Aniden havada yumuşak bir ses patlaması çınladı. Peggy ve diğerleri yanlarından geçen bulanık, altın renkli bir gölge gördüler. Ardından, beş şeytan kralın bedenleri havada dondu.
Splurt! Splurt! Splurt! Splurt! Splurt!
Bir sonraki an, beş iblis kralın kafaları boyunlarından düştü. Dev bedenleri yere düşerken yeşilimsi siyah kan fışkırdı.
Peggy ve diğerleri şaşkına dönmüştü.
Az önce ne oldu?
Boom!
Gürültülü gümbürtü onları şaşkınlıklarından uyandırdı. Sonunda beş iblis kralın tek bir saldırıda öldürüldüğünden emindiler.
Bu nedir?
Herkes inançsızdı. Beş iblis kralı öldüren altın gölgeyi bulmak için gökyüzünü taradılar.
Wang Teng’i, etrafında dönen altın bir bıçakla savaş gemisinin tepesinde bağdaş kurmuş halde otururken gördüler.
Az önce gördükleri altın gölge ile aynı görünüyordu!
Ne kadar aptal olurlarsa olsunlar, Wang Teng’in rol yaptığını biliyorlardı.
Fakat…
Bu inanılmazdı!
Üstleri bir çaylak gibi görünse de oldukça güçlüydü. Ayrıca, o bir ilahi ruh ustasıydı.
Bronz olmaya ne oldu?
O bir Efsaneydi!
Bir süre önce sahip oldukları düşünceleri hatırladıklarında utandılar.
“Kaçıyorlar!” birisi zamanında tepki verdi ve bağırdı.
Karanlık hayaletler, Wang Teng’in ne kadar güçlü olduğunu gördükten sonra direnmekten vazgeçtiler. Kaçmaya karar verdiler.
“Onlara iyi bak. Hiçbirinin gitmesine izin verme.” Peggy’nin emriyle, dövüş savaşçıları ileri atılarak kalan karanlık hayaletleri yok ettiler.
Bu şeytan güvesi karanlık hayaletlerinin yarısı öldürüldü; geri kalanın savaşmaya devam etmek için hiçbir motivasyonu yoktu. Bu nedenle, dövüşçülerin dengi değillerdi. Hızlı bir şekilde ilgilendiler.

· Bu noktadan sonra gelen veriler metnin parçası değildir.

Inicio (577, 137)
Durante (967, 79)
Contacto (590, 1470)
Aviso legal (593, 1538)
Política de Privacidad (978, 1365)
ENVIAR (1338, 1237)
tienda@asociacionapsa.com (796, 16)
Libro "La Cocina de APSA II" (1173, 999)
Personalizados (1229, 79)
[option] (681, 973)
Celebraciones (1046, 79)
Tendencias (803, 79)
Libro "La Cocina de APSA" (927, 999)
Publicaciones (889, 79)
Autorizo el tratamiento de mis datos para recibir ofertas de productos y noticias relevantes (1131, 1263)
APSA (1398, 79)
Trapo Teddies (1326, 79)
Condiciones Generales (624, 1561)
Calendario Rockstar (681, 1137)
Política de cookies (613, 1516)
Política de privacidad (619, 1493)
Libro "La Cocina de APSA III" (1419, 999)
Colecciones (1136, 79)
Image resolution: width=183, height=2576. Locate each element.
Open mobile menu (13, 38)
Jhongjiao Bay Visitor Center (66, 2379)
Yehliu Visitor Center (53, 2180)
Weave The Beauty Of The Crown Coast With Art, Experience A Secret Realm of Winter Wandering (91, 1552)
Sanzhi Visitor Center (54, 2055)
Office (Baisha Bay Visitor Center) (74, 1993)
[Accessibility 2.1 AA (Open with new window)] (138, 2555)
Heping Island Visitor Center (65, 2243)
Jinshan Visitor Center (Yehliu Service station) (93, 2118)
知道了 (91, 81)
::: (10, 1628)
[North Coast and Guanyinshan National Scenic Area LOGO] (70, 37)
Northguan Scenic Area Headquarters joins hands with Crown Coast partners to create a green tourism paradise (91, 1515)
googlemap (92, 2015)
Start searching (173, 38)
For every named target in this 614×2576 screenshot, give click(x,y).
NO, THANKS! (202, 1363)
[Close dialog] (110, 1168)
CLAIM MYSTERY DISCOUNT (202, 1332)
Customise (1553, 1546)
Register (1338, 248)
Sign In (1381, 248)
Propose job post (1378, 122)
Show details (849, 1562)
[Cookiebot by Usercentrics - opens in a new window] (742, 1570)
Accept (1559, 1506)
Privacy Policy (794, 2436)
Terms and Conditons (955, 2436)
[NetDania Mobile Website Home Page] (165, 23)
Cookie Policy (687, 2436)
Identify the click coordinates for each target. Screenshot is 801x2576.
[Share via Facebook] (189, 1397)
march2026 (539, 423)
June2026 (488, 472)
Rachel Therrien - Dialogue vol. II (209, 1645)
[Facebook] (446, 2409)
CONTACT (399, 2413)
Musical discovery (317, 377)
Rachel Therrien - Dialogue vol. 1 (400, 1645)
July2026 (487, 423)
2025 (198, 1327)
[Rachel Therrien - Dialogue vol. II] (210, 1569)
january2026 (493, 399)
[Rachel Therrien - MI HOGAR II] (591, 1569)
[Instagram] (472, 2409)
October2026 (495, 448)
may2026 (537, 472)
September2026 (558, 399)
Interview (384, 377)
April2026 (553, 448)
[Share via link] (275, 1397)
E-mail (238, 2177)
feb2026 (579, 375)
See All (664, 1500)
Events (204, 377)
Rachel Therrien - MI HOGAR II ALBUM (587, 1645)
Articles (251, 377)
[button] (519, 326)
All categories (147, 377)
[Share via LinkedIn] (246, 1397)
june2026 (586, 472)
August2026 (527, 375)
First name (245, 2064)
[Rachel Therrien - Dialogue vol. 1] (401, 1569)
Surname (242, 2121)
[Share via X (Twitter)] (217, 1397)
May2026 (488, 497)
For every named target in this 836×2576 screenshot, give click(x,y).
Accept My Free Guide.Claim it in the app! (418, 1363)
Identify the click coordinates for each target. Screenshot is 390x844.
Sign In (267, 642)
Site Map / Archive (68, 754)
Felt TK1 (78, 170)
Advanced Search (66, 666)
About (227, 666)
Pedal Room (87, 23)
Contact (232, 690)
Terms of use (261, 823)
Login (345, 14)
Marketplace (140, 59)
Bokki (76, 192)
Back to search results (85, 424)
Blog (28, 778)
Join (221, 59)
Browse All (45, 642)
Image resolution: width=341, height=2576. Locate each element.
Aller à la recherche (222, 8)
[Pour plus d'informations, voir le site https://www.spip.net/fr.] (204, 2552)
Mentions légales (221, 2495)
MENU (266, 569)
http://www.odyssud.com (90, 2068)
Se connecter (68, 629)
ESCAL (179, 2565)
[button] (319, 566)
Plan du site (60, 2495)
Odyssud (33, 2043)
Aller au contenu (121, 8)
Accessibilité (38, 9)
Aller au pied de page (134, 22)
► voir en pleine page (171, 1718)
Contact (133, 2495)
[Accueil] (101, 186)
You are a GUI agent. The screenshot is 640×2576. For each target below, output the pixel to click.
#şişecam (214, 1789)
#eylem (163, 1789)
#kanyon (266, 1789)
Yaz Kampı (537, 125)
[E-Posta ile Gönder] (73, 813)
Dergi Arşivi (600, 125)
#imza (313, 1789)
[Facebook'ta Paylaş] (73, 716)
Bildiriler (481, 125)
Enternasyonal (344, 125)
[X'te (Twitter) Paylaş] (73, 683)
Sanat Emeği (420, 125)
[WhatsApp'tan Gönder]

Şeytan dönüşümünü gerçekleştirseler bile, bu boşunaydı.
Wang Teng gülümsedi. Ruhsal gücünü serbest bıraktı ve etrafına dağılmış olan özellik baloncuklarını aldı.
Takımyıldız Gücü (Karanlık)*2800
Göksel Alem Ruhu*250
Karanlık Zehir Tozu*100
Constellation Force (Karanlık)*2000
Göksel Alem Ruhu*180
Şeytan Dönüşümü*300
Takımyıldız Gücü (Karanlık)*1500
Şeytan Dönüşümü*320
Takımyıldız Gücü (Karanlık)*1800
Karanlık Zehir Tozu*100
…
Anında, Wang Teng’in takımyıldızı Karanlık Kuvvet yükseldi ve 18000 puan topladı. Ne yazık ki, altıncı seviyeye ulaşmaktan hâlâ biraz uzaktaydı.
Wang Teng sabırsız değildi. 29 Nolu Savunma Gezegeninde pek çok karanlık hayalet vardı. Bu sadece başlangıçtı.
Ayrıca 2100 puan Göksel Alem Ruhu ve 1350 puan şeytan dönüşümü aldı.
Ruh: 46800/50000 (göksel bölge)
Şeytan Dönüşümü: 2100/10000 (büyük başarı)
Wang Teng, özellikler paneline baktı. Ruhu için bir atılım gerçekleştirmeye yaklaşıyordu. Yakında kozmos alemine ulaşacaktı.
O zaman, yeteneği başka bir seviyeye yükselirdi.
Ruhun Kökeni ve Yaşamın Kökeni, Devour Nihility Beast’i çaldıktan sonra muazzam bir şekilde arttı. Ancak ruh özelliği fazla artmadı. Hala yavaş yavaş büyüyordu.
Nitelikleri toplamak kadar hızlı değildi.
Son özellik Wang Teng’i şaşırttı. Bu, Şeytan Güve Irkının doğuştan gelen yeteneğiydi, Karanlık Venom Tozu!